Free particles are described by plane waves $$\psi(\vec{x},t)=e^{\vec{k} \cdot \vec{x} - \omega t}$$ where $\vec{p}=\hbar\vec{k}$.

Before I outline the explanation, recall the following equation about variance $\sigma$ $$\sigma(x)=\langle x^2 \rangle - (\langle x \rangle)^2.$$

The reason why free particles remain in a straight path can be elucidated by comparing them with bounded particles.

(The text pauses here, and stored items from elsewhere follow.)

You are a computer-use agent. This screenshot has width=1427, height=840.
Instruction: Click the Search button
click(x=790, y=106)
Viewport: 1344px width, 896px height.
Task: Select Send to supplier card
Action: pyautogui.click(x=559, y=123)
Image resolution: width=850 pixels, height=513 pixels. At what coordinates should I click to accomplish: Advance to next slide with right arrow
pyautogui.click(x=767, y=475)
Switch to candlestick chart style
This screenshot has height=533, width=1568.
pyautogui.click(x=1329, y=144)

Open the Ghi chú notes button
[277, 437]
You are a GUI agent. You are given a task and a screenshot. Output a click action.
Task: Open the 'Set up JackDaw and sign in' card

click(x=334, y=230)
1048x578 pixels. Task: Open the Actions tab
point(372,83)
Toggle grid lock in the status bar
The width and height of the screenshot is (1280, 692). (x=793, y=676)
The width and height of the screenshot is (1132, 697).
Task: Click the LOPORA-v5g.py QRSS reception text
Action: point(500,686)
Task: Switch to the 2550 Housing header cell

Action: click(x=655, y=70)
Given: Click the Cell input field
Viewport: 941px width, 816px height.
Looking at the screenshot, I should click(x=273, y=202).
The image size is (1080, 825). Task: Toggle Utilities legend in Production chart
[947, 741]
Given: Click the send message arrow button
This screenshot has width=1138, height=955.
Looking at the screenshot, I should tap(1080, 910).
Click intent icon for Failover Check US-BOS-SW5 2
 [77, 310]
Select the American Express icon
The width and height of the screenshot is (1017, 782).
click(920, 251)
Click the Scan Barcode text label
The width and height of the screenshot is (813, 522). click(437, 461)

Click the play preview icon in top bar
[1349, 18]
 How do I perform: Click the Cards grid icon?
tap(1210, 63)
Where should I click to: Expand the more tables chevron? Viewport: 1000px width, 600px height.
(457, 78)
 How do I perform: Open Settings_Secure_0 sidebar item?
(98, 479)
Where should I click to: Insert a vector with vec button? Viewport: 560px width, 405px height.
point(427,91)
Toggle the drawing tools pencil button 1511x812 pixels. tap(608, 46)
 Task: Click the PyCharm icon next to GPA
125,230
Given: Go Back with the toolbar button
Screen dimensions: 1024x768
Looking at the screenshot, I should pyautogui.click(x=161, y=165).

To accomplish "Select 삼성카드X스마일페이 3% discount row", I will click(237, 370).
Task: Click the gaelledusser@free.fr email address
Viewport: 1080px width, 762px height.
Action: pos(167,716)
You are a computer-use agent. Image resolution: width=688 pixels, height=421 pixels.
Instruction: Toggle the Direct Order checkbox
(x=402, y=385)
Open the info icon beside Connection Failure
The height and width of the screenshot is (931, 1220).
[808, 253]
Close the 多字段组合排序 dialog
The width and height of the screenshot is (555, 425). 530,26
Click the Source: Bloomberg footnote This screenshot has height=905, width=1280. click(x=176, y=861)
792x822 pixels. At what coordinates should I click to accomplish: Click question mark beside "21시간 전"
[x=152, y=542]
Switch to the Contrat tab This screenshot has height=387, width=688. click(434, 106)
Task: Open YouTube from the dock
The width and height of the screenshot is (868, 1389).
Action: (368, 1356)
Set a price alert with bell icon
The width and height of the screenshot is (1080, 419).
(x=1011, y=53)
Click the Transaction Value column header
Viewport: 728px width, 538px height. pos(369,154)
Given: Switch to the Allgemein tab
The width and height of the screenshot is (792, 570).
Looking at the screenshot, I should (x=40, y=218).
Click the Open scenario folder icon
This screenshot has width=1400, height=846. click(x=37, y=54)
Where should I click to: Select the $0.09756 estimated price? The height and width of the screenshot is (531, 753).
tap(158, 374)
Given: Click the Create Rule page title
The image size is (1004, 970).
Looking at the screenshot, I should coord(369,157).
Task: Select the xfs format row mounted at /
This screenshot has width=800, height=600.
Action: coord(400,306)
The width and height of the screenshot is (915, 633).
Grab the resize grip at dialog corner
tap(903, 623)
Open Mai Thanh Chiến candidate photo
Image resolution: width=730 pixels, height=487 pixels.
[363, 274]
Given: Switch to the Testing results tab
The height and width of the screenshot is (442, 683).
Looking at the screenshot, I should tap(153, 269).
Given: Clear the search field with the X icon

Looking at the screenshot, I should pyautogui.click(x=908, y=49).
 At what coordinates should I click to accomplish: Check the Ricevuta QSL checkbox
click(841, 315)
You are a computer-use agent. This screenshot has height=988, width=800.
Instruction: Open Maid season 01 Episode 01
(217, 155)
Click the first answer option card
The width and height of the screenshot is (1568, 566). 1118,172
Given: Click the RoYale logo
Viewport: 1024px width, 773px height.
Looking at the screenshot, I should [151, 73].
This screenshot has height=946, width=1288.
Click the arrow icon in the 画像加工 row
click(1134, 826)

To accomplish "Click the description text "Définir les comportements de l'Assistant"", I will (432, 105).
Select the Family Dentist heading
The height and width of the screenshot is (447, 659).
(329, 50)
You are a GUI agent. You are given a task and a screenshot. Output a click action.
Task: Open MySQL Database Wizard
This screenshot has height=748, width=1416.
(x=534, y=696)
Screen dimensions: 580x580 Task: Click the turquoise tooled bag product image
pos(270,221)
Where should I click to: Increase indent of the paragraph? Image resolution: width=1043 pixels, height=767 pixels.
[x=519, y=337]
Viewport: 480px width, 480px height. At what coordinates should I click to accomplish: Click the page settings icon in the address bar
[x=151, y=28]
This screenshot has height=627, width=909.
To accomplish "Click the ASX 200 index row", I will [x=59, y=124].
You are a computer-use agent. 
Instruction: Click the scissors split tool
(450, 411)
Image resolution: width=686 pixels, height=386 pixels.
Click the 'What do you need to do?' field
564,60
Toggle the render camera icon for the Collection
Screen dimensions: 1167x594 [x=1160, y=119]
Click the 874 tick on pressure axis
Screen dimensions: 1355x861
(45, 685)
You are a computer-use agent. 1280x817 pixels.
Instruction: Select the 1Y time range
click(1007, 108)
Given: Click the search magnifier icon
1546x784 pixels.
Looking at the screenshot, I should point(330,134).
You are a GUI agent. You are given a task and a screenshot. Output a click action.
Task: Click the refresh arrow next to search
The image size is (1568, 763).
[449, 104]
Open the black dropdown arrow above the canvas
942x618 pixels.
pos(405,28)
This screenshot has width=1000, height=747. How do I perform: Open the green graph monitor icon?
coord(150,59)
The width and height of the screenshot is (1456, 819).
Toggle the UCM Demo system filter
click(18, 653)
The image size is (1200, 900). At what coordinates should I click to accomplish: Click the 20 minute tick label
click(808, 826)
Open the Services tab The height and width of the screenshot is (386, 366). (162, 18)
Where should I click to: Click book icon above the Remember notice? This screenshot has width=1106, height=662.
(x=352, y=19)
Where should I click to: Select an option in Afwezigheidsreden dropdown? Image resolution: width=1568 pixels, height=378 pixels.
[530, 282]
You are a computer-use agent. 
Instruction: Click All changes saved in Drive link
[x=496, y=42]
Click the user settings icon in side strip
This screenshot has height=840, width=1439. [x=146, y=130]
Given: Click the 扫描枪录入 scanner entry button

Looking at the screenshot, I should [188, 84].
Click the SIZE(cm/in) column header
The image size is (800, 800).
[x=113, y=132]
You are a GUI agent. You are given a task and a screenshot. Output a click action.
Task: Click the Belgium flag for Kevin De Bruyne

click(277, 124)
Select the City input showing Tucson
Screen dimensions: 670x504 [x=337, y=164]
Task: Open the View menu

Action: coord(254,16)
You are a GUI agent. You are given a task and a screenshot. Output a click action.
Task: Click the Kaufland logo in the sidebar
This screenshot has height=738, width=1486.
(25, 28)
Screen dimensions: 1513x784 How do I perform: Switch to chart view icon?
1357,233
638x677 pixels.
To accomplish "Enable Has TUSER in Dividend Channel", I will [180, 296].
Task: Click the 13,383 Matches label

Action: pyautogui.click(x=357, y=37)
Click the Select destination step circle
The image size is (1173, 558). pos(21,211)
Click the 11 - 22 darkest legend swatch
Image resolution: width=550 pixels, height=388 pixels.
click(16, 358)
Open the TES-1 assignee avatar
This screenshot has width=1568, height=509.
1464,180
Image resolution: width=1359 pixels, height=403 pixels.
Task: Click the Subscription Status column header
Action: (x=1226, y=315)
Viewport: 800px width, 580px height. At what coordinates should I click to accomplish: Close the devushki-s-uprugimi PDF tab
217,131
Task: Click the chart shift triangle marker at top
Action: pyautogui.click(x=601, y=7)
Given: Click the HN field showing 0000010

Bounded particles in potentials such as particle in the box and harmonic oscillators have wavefunctions which may or may not extend to infinity. Notice that $\langle \vec{p} \rangle =\frac{d}{dx} \langle \vec{x} \rangle =0$ for bounded particles since $\langle \vec{x} \rangle$ is constant. However this does not mean that every measurement will yield same constant position and zero momentum. It is the expectation that is constant, not each measurement if we take an ensemble of the system. Mathematically, this can be seen by non-zero variance citing the above equation, for particle in the box for example: $$\int_0^L dx \sin(kx) \hat{p} \sin(kx) =0 $$ $$\int_0^L dx \sin(kx) \hat{p^2} \sin(kx) \neq 0 $$ $$\implies \sigma(p) \neq 0.$$

Now let's consider the free particle with the plane wavefunction. It can be easily calculated that $\langle \vec{p} \rangle= \hbar \vec{k}$. Now, what is its variance when we measure infinitely many times with an ensemble? $\langle \vec{p}^2 \rangle= (\hbar \vec{k})^2$ and therefore it is zero. In other words, it is because the plane wave is an eigenstate of $\hat{p}$.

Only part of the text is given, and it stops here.